I absolutely want to go, I just don't know how I could have possibly handled an hour and a half trip in the same condition I was in this morning/afternoon. 

My dog is 115 lbs Rhodesian Ridgeback mix so where he goes it's not small space he's in a room with a large bed and space to move around and they let him out throughout the day. Good luck. 

[MikeO]

Well i do not have a dog but this is my bird with the sitter while i had my 4x cabg. the two hit it off.

[MTRJ75]

4 hours ago, CallieAndToby22 said:

I just got back from Mayo for a brain MRI with contrast emergency and it was such a brutal trip. What I did was put my dog in a kennel but I've used it before for trips and I know that not everybody can afford that but some vet offices will watch over pets for boarding for nights. The other thing I use is something I found online which is a blow up mattress that you put in the back seat and is propped up and I just lay back there. I didn't have the mattress this time so I laid in the back of my grandfather's truck. I'm sorry he won't do telemedicine any more that has happened with some of my doctors and it feels so frustrating. And sadly sometimes I have missed appointments. The ER's here won't do anything unless an arm is falling off and they are crowded and nowhere to lay down so that is not an option for me or anyone with a chronic illness, however I found one of those hydration places that was open late and just paid for a saline infusion after the contrast made me sick and it did help raise my BP. There is no easy answer as I have friends with such severe conditions they cannot leave their beds for anything. I literally sighed out loud because of my frustration with doctors not acknowledging the severity of our disabilities. 

I forgot to ask: What is a "hydration place"? 

[CallieAndToby]

7 minutes ago, MTRJ75 said:

I forgot to ask: What is a "hydration place"? 

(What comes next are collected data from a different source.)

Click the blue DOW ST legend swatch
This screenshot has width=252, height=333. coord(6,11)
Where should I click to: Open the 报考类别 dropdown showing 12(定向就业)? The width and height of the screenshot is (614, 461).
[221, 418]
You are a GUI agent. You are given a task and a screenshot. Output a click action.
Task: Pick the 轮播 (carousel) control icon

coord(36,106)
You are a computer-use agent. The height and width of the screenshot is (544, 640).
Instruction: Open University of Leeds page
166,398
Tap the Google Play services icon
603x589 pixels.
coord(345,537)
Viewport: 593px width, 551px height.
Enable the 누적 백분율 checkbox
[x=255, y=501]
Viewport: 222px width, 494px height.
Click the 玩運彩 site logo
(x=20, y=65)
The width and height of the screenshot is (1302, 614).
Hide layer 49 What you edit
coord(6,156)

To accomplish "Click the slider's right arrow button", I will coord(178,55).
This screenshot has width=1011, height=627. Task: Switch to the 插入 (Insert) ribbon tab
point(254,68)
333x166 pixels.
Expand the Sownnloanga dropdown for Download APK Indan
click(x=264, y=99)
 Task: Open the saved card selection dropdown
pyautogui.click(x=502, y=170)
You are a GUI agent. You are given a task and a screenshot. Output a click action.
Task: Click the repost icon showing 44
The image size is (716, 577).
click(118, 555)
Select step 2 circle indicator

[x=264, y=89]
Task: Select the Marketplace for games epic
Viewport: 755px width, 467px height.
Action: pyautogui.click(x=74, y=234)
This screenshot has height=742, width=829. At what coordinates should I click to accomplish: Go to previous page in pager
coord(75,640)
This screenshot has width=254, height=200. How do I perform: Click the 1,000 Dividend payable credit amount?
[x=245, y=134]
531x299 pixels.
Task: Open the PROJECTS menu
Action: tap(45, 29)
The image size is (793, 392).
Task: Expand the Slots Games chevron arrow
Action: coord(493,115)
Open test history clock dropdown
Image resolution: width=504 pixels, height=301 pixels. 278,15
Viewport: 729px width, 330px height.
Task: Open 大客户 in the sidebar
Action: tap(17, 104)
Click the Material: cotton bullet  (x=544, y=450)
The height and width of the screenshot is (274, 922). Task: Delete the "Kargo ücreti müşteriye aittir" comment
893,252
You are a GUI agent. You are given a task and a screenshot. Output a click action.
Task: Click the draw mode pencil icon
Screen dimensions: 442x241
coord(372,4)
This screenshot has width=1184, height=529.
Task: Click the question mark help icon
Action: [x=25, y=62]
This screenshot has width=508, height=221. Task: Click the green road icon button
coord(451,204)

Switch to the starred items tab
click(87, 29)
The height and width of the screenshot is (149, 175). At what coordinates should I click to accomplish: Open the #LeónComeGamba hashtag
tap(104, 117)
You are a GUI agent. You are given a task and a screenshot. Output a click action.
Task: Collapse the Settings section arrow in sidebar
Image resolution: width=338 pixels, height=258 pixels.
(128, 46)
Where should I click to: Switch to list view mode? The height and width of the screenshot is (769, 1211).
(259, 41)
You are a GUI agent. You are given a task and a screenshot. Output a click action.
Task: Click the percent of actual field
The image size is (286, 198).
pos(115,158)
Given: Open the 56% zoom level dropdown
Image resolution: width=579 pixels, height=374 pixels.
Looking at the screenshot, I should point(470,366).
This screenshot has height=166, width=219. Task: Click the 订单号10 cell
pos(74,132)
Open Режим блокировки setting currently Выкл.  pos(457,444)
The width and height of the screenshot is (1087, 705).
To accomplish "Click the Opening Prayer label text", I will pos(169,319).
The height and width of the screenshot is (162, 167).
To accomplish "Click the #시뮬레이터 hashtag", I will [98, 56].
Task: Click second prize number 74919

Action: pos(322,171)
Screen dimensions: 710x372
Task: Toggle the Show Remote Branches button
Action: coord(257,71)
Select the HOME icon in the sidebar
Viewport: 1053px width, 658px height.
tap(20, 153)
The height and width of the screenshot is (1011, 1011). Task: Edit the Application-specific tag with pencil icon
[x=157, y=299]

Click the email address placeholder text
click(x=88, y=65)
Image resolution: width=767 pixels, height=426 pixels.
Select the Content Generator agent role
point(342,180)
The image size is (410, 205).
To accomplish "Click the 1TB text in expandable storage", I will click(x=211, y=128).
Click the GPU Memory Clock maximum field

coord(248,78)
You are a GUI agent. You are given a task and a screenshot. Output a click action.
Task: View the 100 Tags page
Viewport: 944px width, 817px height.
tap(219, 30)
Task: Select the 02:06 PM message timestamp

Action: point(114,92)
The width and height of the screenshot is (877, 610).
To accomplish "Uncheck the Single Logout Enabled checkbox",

Is it okay if I send a private message b/c I don't think I can put a business name? If not there are these private places popping up that will do different infusions like vitamins but they also do saline and lactated ringers. I saw one by accident with my mom where we're moving and we have used it every time we've gone back. 

[Pistol]

@MikeO - I used to go to certain Urgent Care centers for an infusion, with a prescription from my PCP. 

[MTRJ75]

12 hours ago, CallieAndToby22 said:

Is it okay if I send a private message b/c I don't think I can put a business name? If not there are these private places popping up that will do different infusions like vitamins but they also do saline and lactated ringers. I saw one by accident with my mom where we're moving and we have used it every time we've gone back. 

Okay, I've heard of these before, but only in the setting of some kind of doctor's office. I'm surprised businesses are allowed to do this privately with the assumption that there are certain risks  of doing it too often. 

[CallieAndToby]

1 hour ago, MTRJ75 said:

Okay, I've heard of these before, but only in the setting of some kind of doctor's office. I'm surprised businesses are allowed to do this privately with the assumption that there are certain risks  of doing it too often. 

You can only do it a certain amount of times a week, they won't let you come in as many times. And the woman administering it was a Nurse Practitioner. Most people are doing it for vitamins and stupid stuff that would make me ill but luckily I can do saline. I have no choice because my new PCP flipped out when I mentioned saline iv's and I still don't have a dysautonomia doctor. I had somebody good for like 6 months but he had severe HPOTS himself and had to retire. 

[p8d]

@MTRJ75 how did you do?

[MTRJ75]

On 8/13/2021 at 5:15 PM, p8d said:

@MTRJ75 how did you do?

Didn't make it. Worked out an arrangement with the doctor where I'm covered for the rest of the year, but need to find a way to get in to see him in the next few months.